* [WORK ORDER]:
Every line below that carries the word "dropdown" needs to be copied.

Collected data:

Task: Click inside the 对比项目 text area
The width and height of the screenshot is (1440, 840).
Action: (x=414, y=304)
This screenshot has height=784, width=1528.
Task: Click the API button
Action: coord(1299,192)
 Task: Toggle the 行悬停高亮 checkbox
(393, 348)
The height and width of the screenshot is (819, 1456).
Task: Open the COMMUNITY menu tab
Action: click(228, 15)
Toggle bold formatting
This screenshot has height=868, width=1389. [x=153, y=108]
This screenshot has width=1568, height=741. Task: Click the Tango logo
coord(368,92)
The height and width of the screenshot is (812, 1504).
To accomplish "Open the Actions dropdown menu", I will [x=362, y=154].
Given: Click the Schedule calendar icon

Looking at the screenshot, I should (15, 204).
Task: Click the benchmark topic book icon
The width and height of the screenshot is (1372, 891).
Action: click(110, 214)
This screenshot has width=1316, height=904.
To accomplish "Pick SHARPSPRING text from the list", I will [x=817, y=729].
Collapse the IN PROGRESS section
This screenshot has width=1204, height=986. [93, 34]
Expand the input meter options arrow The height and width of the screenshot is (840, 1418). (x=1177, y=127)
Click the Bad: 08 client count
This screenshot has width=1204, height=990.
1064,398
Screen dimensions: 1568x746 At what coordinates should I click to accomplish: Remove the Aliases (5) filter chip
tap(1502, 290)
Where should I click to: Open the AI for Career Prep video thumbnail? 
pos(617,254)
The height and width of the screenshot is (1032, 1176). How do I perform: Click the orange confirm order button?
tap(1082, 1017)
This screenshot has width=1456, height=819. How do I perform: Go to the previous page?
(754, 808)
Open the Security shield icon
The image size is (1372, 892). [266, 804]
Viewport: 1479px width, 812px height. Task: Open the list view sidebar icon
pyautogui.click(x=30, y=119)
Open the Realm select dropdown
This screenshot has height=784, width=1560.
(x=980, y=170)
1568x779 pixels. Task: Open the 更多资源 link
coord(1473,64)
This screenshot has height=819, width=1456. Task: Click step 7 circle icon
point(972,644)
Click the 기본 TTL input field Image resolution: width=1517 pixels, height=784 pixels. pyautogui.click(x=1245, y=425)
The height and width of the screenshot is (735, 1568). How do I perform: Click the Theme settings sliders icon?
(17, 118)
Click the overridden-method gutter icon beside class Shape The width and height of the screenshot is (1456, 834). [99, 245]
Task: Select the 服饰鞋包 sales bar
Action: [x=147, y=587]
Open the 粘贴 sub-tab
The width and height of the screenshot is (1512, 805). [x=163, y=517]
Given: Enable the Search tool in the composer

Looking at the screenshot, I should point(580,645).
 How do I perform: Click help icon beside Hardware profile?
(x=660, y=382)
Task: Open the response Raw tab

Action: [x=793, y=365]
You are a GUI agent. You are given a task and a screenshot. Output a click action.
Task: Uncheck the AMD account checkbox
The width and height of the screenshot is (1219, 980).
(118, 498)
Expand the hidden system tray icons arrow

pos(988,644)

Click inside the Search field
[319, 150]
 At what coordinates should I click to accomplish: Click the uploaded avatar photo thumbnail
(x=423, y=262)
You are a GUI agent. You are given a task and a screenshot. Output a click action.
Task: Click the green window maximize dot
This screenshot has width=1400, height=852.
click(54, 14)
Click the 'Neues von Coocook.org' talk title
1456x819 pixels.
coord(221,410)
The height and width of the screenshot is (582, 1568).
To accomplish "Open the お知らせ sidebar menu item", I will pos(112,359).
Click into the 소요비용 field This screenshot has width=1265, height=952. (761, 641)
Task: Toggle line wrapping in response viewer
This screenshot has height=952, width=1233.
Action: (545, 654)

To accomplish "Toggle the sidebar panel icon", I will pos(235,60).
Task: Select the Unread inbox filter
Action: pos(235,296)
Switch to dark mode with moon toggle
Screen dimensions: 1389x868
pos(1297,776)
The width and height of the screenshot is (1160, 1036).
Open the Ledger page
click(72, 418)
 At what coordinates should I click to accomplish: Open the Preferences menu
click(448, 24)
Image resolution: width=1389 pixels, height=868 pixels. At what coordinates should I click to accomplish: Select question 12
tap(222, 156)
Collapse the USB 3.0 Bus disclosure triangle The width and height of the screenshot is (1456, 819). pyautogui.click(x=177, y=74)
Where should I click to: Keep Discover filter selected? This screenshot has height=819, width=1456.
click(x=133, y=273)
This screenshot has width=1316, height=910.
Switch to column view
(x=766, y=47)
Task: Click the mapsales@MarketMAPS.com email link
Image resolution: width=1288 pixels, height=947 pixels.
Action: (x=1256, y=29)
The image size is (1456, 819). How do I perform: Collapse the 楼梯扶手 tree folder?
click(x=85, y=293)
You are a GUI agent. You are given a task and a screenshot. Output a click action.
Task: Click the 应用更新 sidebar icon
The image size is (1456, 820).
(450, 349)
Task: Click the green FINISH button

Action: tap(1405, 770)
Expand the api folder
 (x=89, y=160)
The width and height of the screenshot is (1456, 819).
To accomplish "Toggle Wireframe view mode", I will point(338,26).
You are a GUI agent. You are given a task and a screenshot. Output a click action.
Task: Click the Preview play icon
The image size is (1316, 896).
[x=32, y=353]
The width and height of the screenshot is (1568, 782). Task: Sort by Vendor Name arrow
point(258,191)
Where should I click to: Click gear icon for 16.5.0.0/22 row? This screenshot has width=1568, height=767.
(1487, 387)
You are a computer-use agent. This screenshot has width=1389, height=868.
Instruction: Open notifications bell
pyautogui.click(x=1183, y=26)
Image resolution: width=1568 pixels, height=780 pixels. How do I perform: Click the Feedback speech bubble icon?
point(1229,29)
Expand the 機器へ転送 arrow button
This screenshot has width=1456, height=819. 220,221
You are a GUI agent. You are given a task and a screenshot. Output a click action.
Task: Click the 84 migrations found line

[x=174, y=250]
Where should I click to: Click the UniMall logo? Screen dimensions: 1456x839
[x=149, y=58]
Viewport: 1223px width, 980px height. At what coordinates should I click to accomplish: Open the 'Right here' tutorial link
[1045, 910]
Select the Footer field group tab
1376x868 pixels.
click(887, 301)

* [THE COMPLETED TASK]:
To accomplish "Open the Actions dropdown menu", I will [x=362, y=154].
Open the Realm select dropdown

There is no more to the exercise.